Given that pseudo-cereals are extremely complex food matrices, extraction to isolate the target chemicals and purification or clean-up to remove impurities must always be carried out before analysis. Moreover, due to the imposed legal constraints, mycotoxins are typically found naturally in extremely low concentrations in food.

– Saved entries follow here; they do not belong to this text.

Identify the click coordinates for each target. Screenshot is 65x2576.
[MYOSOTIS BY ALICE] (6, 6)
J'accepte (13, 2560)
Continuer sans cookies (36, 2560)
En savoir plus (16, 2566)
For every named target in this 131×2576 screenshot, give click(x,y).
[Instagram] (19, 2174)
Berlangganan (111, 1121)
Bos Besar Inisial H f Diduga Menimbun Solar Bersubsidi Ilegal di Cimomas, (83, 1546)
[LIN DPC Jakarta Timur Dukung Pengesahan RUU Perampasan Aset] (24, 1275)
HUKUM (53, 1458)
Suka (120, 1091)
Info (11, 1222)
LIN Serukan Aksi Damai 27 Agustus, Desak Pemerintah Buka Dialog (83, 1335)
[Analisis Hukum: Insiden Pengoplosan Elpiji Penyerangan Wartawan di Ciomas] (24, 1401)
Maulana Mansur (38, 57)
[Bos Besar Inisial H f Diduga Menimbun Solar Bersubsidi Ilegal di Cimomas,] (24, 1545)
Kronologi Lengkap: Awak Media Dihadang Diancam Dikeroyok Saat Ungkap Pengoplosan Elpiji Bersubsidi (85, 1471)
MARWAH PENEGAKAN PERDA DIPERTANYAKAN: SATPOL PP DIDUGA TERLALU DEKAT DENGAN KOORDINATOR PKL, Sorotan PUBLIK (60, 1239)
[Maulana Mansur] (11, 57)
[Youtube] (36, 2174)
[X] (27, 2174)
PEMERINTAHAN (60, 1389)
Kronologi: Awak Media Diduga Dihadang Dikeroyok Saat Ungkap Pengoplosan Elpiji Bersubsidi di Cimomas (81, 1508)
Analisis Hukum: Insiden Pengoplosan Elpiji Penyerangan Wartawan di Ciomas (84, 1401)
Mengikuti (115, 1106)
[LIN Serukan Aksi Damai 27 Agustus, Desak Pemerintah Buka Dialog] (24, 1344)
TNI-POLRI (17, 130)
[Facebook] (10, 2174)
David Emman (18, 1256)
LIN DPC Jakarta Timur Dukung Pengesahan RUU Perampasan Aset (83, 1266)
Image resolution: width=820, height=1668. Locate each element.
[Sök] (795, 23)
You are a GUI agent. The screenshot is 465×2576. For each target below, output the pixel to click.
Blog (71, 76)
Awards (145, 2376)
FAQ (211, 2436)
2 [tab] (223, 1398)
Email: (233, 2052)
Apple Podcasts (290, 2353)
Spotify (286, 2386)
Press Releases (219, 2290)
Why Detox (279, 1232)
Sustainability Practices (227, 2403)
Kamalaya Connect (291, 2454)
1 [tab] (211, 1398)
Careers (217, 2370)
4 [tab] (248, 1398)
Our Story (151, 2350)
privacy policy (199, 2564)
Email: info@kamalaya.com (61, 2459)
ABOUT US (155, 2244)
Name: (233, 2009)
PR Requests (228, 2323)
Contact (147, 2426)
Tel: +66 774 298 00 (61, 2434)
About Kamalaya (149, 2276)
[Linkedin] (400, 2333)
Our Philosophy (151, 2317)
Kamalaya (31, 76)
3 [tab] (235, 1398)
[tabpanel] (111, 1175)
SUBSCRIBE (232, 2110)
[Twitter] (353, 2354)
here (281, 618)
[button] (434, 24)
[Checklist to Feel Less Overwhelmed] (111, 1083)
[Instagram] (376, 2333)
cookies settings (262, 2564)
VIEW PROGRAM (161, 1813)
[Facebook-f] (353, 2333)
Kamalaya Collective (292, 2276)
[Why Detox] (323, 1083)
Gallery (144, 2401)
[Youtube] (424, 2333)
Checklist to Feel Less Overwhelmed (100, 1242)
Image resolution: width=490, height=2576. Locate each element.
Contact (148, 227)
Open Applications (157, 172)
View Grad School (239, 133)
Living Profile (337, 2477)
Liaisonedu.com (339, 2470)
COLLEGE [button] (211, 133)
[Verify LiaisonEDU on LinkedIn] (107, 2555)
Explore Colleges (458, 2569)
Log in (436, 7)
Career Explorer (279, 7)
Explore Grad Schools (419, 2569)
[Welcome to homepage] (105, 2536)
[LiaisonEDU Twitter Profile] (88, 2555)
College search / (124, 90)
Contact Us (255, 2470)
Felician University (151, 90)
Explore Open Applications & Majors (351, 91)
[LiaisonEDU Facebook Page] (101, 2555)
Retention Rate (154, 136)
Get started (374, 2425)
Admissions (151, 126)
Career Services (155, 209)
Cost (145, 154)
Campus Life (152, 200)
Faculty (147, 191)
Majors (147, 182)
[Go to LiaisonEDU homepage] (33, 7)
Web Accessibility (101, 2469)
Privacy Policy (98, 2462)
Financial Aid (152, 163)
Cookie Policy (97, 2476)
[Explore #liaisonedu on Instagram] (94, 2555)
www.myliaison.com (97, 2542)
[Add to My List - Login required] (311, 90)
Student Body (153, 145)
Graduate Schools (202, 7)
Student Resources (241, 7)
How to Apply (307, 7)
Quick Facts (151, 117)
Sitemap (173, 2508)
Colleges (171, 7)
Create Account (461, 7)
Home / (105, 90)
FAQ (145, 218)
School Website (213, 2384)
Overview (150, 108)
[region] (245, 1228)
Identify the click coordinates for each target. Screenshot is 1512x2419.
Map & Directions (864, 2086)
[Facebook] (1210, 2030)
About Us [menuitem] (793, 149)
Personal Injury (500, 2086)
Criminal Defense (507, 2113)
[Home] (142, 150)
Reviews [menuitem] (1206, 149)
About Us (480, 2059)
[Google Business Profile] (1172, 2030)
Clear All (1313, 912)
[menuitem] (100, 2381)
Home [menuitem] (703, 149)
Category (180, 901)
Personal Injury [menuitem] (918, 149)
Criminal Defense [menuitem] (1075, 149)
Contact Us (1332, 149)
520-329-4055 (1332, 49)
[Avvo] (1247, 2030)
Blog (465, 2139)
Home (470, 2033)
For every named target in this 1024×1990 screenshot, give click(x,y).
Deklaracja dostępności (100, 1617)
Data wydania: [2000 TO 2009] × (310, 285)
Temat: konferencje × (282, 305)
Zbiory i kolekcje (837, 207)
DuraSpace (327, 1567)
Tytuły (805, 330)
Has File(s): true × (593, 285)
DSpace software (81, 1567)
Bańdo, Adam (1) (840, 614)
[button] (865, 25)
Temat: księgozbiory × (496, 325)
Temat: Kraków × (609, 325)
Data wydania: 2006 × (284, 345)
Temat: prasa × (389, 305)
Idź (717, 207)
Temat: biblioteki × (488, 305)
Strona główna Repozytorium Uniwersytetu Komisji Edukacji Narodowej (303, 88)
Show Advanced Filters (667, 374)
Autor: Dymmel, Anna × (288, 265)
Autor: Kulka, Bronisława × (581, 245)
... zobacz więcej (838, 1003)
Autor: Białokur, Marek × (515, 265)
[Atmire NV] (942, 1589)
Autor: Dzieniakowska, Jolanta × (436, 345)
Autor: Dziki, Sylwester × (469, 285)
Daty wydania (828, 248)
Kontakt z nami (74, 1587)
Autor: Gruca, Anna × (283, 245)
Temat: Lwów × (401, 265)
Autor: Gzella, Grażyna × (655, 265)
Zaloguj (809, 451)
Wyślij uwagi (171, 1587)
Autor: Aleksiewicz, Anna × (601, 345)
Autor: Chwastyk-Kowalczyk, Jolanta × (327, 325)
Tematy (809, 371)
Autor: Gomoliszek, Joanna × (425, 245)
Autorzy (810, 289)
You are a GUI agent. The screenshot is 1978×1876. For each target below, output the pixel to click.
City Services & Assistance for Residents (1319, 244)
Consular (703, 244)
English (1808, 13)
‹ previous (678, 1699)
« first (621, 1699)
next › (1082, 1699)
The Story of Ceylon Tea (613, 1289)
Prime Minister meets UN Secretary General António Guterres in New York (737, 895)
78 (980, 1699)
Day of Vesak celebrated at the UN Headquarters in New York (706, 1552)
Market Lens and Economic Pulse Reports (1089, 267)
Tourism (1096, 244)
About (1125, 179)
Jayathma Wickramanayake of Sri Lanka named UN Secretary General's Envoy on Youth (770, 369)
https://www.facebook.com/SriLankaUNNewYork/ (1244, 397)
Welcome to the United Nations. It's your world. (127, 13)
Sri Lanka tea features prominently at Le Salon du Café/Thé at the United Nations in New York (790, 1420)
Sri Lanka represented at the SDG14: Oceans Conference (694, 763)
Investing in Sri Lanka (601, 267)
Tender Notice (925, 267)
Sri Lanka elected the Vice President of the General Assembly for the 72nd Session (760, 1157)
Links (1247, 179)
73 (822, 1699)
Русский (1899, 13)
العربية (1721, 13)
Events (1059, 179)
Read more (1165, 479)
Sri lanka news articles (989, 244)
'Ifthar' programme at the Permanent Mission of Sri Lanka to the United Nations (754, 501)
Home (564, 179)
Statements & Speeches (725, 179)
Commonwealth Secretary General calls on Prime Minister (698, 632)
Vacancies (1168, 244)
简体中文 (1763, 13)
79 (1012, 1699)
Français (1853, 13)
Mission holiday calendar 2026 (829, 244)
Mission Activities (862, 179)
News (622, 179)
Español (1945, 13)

In order to facilitate the subsequent detection of the analyte, it would be necessary to perform a concentration process in addition to the other steps [56,57].
The most common methodology used for mycotoxin extraction is solid–liquid extraction (SLE) followed by a purification or clean-up step when necessary, with the most widely used technique being solid-phase extraction (SPE), mainly with C18, or immunoaffinity columns (IACs), which contain specific antibodies to the analyte of interest [57,58]. However, IACs are costly and intricate purification systems, their utility in multiclass analysis is constrained by their high selectivity, and they also suffer from low recoveries for some mycotoxins. Therefore, multiclass extraction methods that are easier to use, more effective, and environmentally beneficial are needed. Among the different strategies, the so-called QuEChERS (Quick, Easy, Cheap, Effective, Rugged, and Safe), which is a type of dispersive SPE (dSPE) used for sample preparation, is commonly used for the extraction of a wide range of mycotoxins in different food matrices (Table 2) [22]. It consists of two steps: (i) extraction based on partitioning by salting-out, which involves the equilibrium between an aqueous and organic layer, and (ii) dSPE extraction for additional clean-up utilizing a mix of MgSO4 and other sorbents, such as C18 or primary and secondary amine (PSA) [22,59].
On the other hand, in a conventional SLE, a compound or a group of compounds that are a part of a solid are dissolved in a solvent with the appropriate polarity. Most of the mycotoxins in this situation can be effectively extracted using comparatively polar solvents such as acetonitrile (MeCN), acetone, or methanol (MeOH) [60]. Additionally, it is practical to use small quantities of acidified water to moisten the solid to improve the efficiency of the extraction. By doing this, the latter’s contact surface with the solvent can be increased, and the pH is made more acidic, which enhances the mycotoxins’ solubility [61]. Since this kind of extraction is not very specific, it is frequently followed by purification or clean-up to get rid of any interfering substances that can affect the analysis’s outcomes, such as lipids, proteins, and coloring agents. Chelating chemicals (C18 and PSA) can be used to eliminate them in significant quantities [58,61].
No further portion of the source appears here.